Councilman Jimmy Vacca, R.A.I.N. executive director Louis Vazquez, senior center program director Shirley Martinez and elders who attend the center were on hand to inaugurate the new elevator, purchased with funds from the Department for the Aging, R.A.I.N. and the city.

“This elevator had been out for two years. Every time we wanted to get the elevator repaired, it got caught up in bureaucratic red tape,” Vacca said. “This elevator was really important for the seniors to have access to the dining room on the third floor or the floor below the ground floor where there is a computer room, pool table, sauna, and bathrooms.”

Based on the way the building was designed, an elevator is especially important for many of the approximately 70 seniors who come to R.A.I.N East Tremont every day, Vacca said.

“In this kind of setting, an elevator is absolutely essential and vital,” Vacca stated. “It is even more important if you might be physically handicapped.”

Seniors attending the center had been urged to reach out to elected officials like Vacca, as well as R.A.I.N.’s central office, to call on the Department for the Aging to make replacing the elevator in tough budgetary times a priority, Martinez said. Vacca had also reached out to DFTA.

“It really came down to finding the money to replace the elevator, because we knew that we couldn’t repair it,” Martinez said. “We had the estimates and wanted to make this a budget priority for the DFTA, so we reached out to the Councilman’s office.”
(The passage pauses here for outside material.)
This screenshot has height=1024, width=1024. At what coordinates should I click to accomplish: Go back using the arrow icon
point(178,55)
Without a functioning elevator, about a third of the seniors attending the center, who require special access, would find it difficult or impossible to attend, Martinez said. It would also help the center to comply with DFTA’s own regulations that require a functioning lift or elevator.

“The community suffered because the many potential attendees could not attend the senior center that was closest to them,” Martinez said. “Our funding could potentially be jeopardized because we would lose members who could not come to the center because they found it difficult to move around.”
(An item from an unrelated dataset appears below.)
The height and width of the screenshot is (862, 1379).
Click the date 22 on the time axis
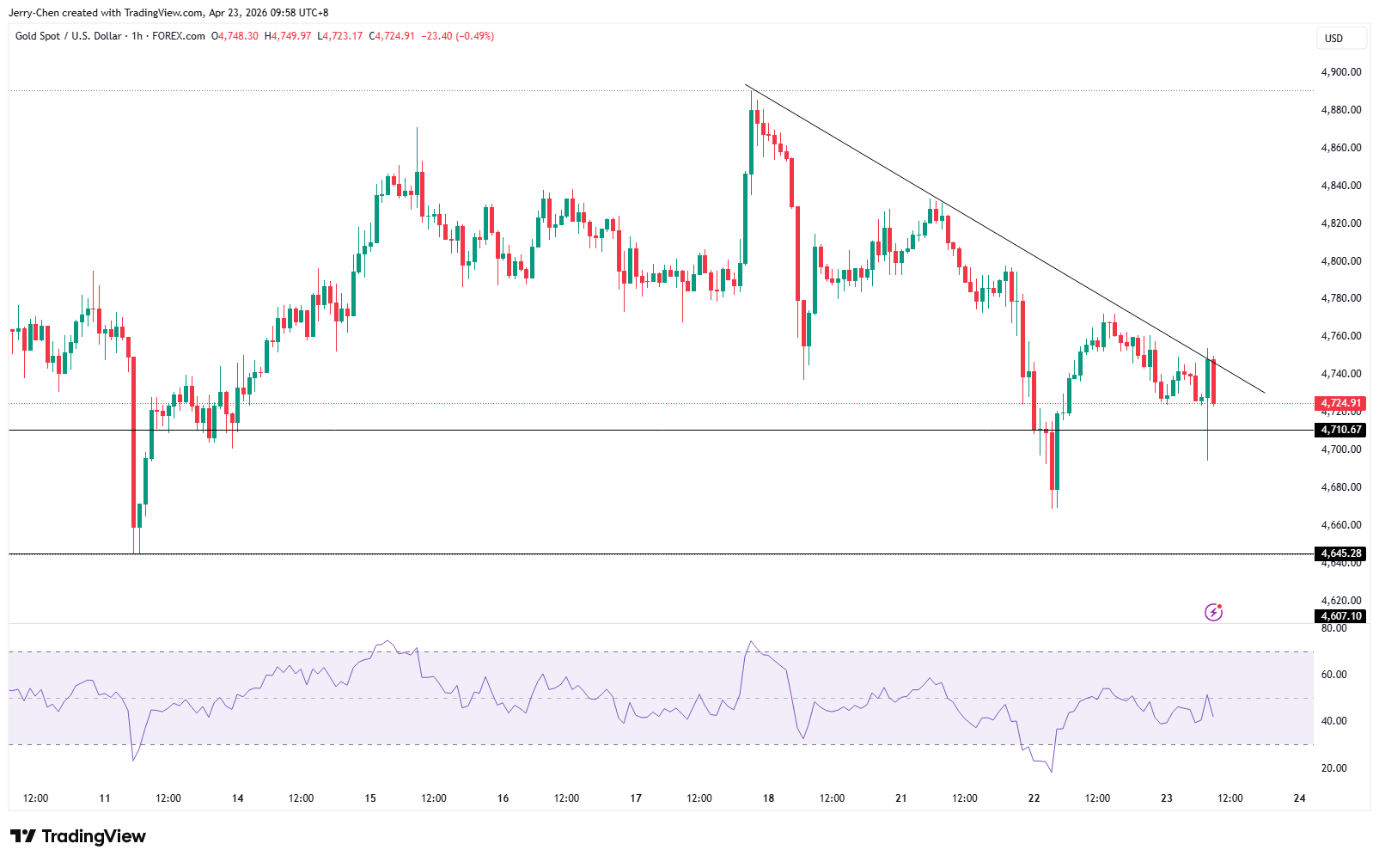pyautogui.click(x=1033, y=798)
The elevator had been out of service since June 2009. Senior Phyllis Shaw, who was having difficulty navigating the center with her walker said she will now come more often.

“I am happy that they have installed the elevator in the building so that I can come here more often,” Shaw said. “This makes it much more enjoyable for me, and there were seniors who could not come here at all because there had been no functioning elevator.”